Comparing Bagging and Boosting

"Bagging trains classifiers independently on bootstrap samples and
 aggregates their predictions by majority vote, primarily reducing variance."

"Boosting trains classifiers sequentially, with each new learner assigning
 higher weight to previously misclassified examples, primarily reducing bias."
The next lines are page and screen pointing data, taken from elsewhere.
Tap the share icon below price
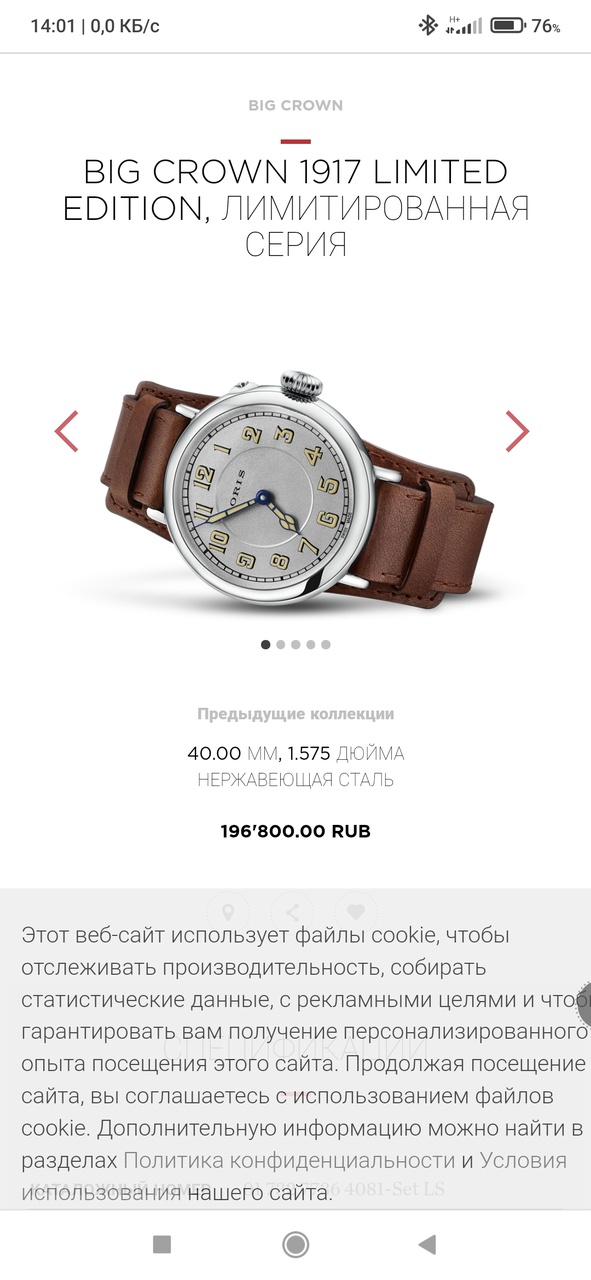 293,912
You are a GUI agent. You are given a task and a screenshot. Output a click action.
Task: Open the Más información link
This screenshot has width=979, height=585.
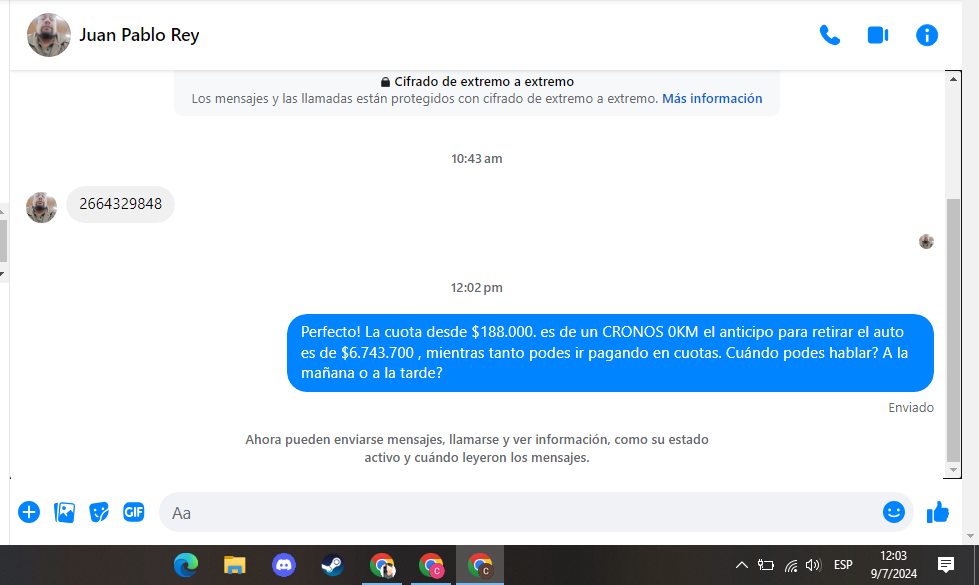(x=712, y=99)
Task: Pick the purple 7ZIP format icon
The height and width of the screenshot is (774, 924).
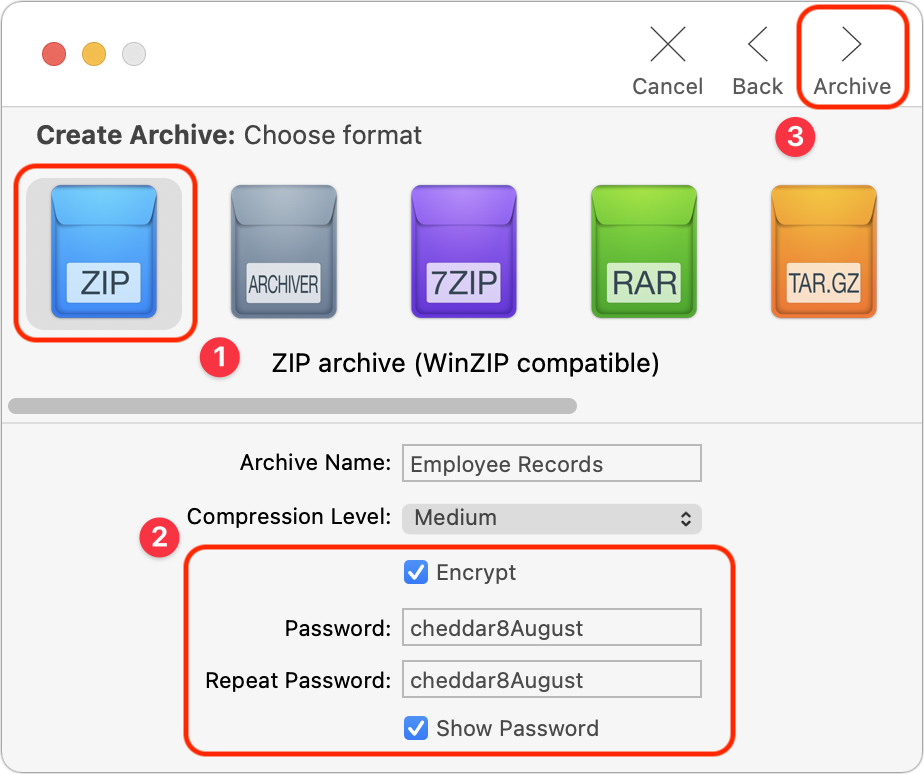Action: (x=464, y=252)
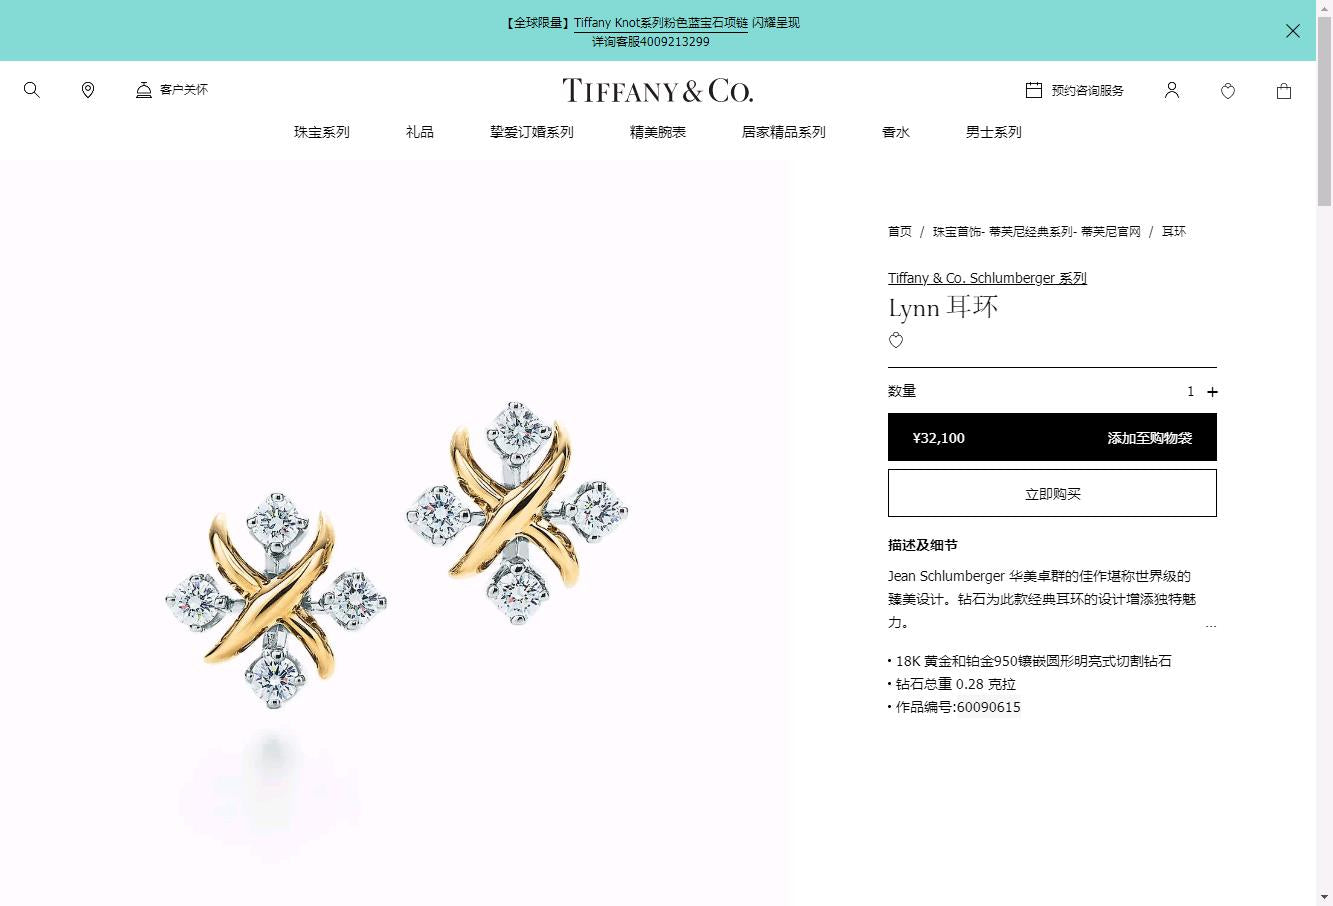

"The fundamental distinction is: bagging operates in parallel and targets
 variance, while boosting operates sequentially and targets bias."

Common Errors to Avoid

  • ❌ “Bagging reduces bias” → ✅ “Bagging reduces variance
  • ❌ “Boosting reduces variance” → ✅ “Boosting reduces bias
  • ❌ “Feature bagging means training on different data” → ✅ “Feature bagging means considering different features at each split; data sampling (bootstrapping) is separate”
  • ❌ “Random Forest = Bagging” → ✅ “Random Forest = Bagging + Feature Bagging
  • ❌ “Information Gain can be negative” → ✅ “Information Gain is always $\geq 0$”
  • ❌ “Gradient Boosting uses decision stumps” → ✅ “AdaBoost typically uses stumps; Gradient Boosting uses full trees that fit residuals”
  • ❌ “Greedy means fast” → ✅ “Greedy means selecting the locally best option without looking ahead”
  • ❌ “CART can do multiway splits” → ✅ “CART always performs binary splits; ID3 does multiway splits”

✅ Self-Test Checklist

  • Can you define entropy, conditional entropy, joint entropy, and information gain with formulas?
  • Can you state the chain rule: $H(X,Y) = H(X|Y) + H(Y)$?
  • Can you distinguish specific conditional entropy $H(Y|X=x)$ from conditional entropy $H(Y|X)$?
  • Can you compute $H(Y)$ for a binary distribution by hand?
  • Can you compute $IG$ for a given feature split?
  • Can you explain the greedy tree-building algorithm?
  • Can you explain what “greedy” means for CART (no look-ahead, local optimum only)?
  • Do you know why finding the optimal tree is NP-complete?
  • Do you know why a single decision tree overfits (high variance, greedy, exponentially less data at lower levels)?
  • Can you explain pruning and why it helps?
  • Can you state the differences between ID3, C4.5, and CART?
  • Can you explain the expressiveness of decision trees (any Boolean function, maps to IF-THEN rules)?
  • Can you explain the 3 steps of Bagging: bootstrap → train → aggregate?
  • Do you know Random Forest = Bagging + Feature Bagging?
  • Can you explain why feature bagging decorrelates trees (and why that matters)?
  • Given 225 features, do you know $\sqrt{225} = 15$ features per split?
  • Do you know: Bagging reduces variance, Boosting reduces bias?
  • Can you trace through one round of AdaBoost: compute $\varepsilon_t$, $\alpha_t$, and weight update?
  • Do you know the difference between AdaBoost (adds stumps) and Gradient Boosting (fits residuals with trees)?
  • Can you write the AdaBoost final classifier: $H(x) = \text{sign}(\sum \alpha_t h_t(x))$?
  • Can you draw a decision tree and convert it to IF-THEN rules?
  • Can you compute Gini impurity and Gini reduction for a split?